A: We’re very familiar with the FDA. Dr. Mike has served on FDA advisory committees for 16 years, chaired an FDA advisory committee and even has shepherded specific drugs through trials. The agency is understaffed, underfunded and overworked. That’s why even though generic drugs make up about 80 percent of all prescriptions in North America, according to the FDA itself, the agency doesn’t have the resources to perform independent clinical studies of generics and lacks the authority to require the industry to conduct such studies. But that’s all about to change.
Recently, the FDA was forced to halt the sale of generic drugs from two Indian facilities (Ranbaxy Labs and Wockhardt Ltd.), citing issues of drug safety. That put a scare into the FDA, consumers, doctors — and the more worthy manufacturers of generics.

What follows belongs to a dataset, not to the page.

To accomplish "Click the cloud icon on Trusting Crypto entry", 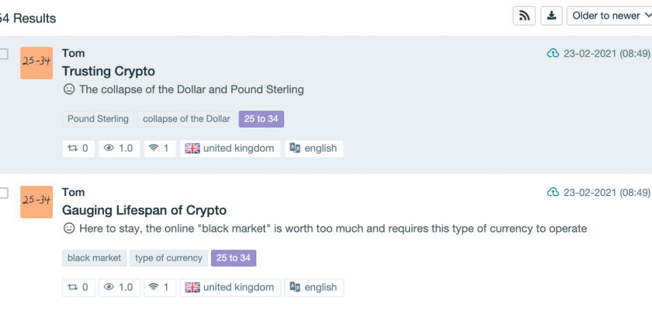I will pyautogui.click(x=553, y=53).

They know if generics get a reputation as unreliable or dangerous, no one will want to take any generic, even ones that are completely equivalent, safe and effective. So the manufacturers have bumped up the FDA’s paltry $2 million budget for dealing with generics to $20 million and are sponsoring a testing program. According to Bloomberg News, this will be the first time the FDA has begun a widespread effort to check and evaluate the quality of generics. Starting with generic heart drugs, ADHD treatments, immune suppressants, anti-seizure medicines and antidepressants, Duke University, Johns Hopkins, Brigham & Women’s Hospital and the universities of Florida, Michigan and Maryland will conduct the research into the quality and efficacy of the medications.